Kutipan Teks:
:::::

Usulan ini dianggap sebagai cara untuk mengikat negara-negara Teluk agar mendukung posisi Iran dalam hal pengayaan uranium, yang menurut mereka harus terus dilestarikan. Para pemimpin Iran melihat inisiatif ini sebagai suatu konsesi, karena negara-negara Teluk akan mendapatkan akses ke pengetahuan teknologi Iran dan menjadi pemangku kepentingan dalam proses tersebut.

Namun, belum jelas apakah Abbas Araghchi, menteri luar negeri Iran, mengajukan proposal ini dalam pertemuan singkat yang berlangsung selama tiga jam dengan pihak AS di Oman pada hari Minggu. Pertemuan tersebut adalah rangkaian keempat dari pembicaraan semacam itu. Meskipun tidak ada kejelasan mengenai hal ini, proposal tersebut kini beredar di Tehran.

Setelah pertemuan hari Minggu itu, Araghchi terbang ke Dubai untuk berbicara dengan menteri luar negeri UEA, Sheikh Abdullah bin Zayed Al Nahyan. Penting untuk dicatat bahwa UEA tidak melakukan pengayaan uranium untuk situs nuklirnya sendiri.

Konsorsium yang diusulkan ini akan beroperasi berdasarkan fasilitas Iran dengan tingkat pengayaan dikembalikan ke level 3,67% yang ditetapkan dalam kesepakatan nuklir 2015 antara Tehran dan enam kekuatan dunia, yang secara sepihak dihentikan oleh Donald Trump pada tahun 2018.

:::::

Data Latihan:

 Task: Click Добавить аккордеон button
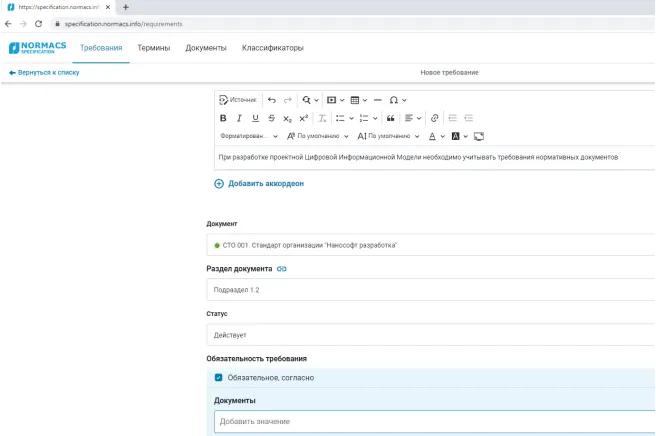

:::::

Yang Harus Dikerjakan:
A - Ringkas paragraf yang diawali dengan "Namun, belum jelas apakah" dalam kutipan tentang usulan konsorsium nuklir Iran menjadi dua kalimat pendek. Pertahankan fakta-fakta utamanya.
B - Tulis ulang bagian kutipan tentang usulan konsorsium nuklir Iran mulai dari "Usulan ini dianggap" dan terus hingga "dalam proses tersebut.". Ganti setiap "negara-negara Teluk" dengan "negara-negara kawasan Teluk".
C - Teruskan teks tentang usulan konsorsium pengayaan uranium Iran, dimulai setelah kalimat terakhirnya.

Jawaban Tiap Tugas:
A - Belum jelas apakah Menteri Luar Negeri Iran Abbas Araghchi mengajukan proposal ini dalam pertemuan tiga jam dengan pihak AS di Oman pada hari Minggu, yang merupakan putaran keempat pembicaraan semacam itu. Meski demikian, proposal tersebut kini beredar di Tehran.

B -
Usulan ini dianggap sebagai cara untuk mengikat negara-negara kawasan Teluk agar mendukung posisi Iran dalam hal pengayaan uranium, yang menurut mereka harus terus dilestarikan. Para pemimpin Iran melihat inisiatif ini sebagai suatu konsesi, karena negara-negara kawasan Teluk akan mendapatkan akses ke pengetahuan teknologi Iran dan menjadi pemangku kepentingan dalam proses tersebut.

C -
Pihak AS selama ini menuntut agar Iran menghentikan semua pengayaan dan membongkar semua fasilitas nuklirnya. Namun, di tengah sengketa di dalam pemerintahan AS, Trump mengungkapkan bahwa ia belum membuat keputusan akhir mengenai isu pengayaan ini. Ia juga memuji Iran atas keseriusan mereka dalam menjalani pembicaraan.

Ide konsorsium ini sebelumnya diusulkan oleh mantan negosiator nuklir Iran, Seyed Hossein Mousavian, dan fisikawan Princeton, Frank von Hippel, jauh sebelum pembicaraan antara Tehran dan Washington saat ini berlangsung. Usulan ini tercantum dalam artikel yang banyak dibaca di Bulletin of the Atomic Scientists pada bulan Oktober 2023.

Di bawah rencana ini, Arab Saudi dan UEA akan menjadi pemegang saham dalam konsorsium tersebut, serta penyandang dana, dan akan memperoleh akses ke teknologi Iran. Keterlibatan negara-negara Teluk ini dapat dilihat sebagai bentuk jaminan tambahan bahwa program nuklir Iran ditujukan untuk tujuan sipil semata dan bukan sebagai jalan menuju pembuatan bom seperti yang dituduhkan oleh Israel.

Jika Arab Saudi dan UEA diizinkan untuk mengirim insinyur ke Iran, ini akan memberikan visibilitas tambahan terkait program nuklir Iran, sehingga komunitas internasional tidak hanya bergantung pada pekerjaan para inspektur nuklir PBB dari Badan Tenaga Atom Internasional (IAEA).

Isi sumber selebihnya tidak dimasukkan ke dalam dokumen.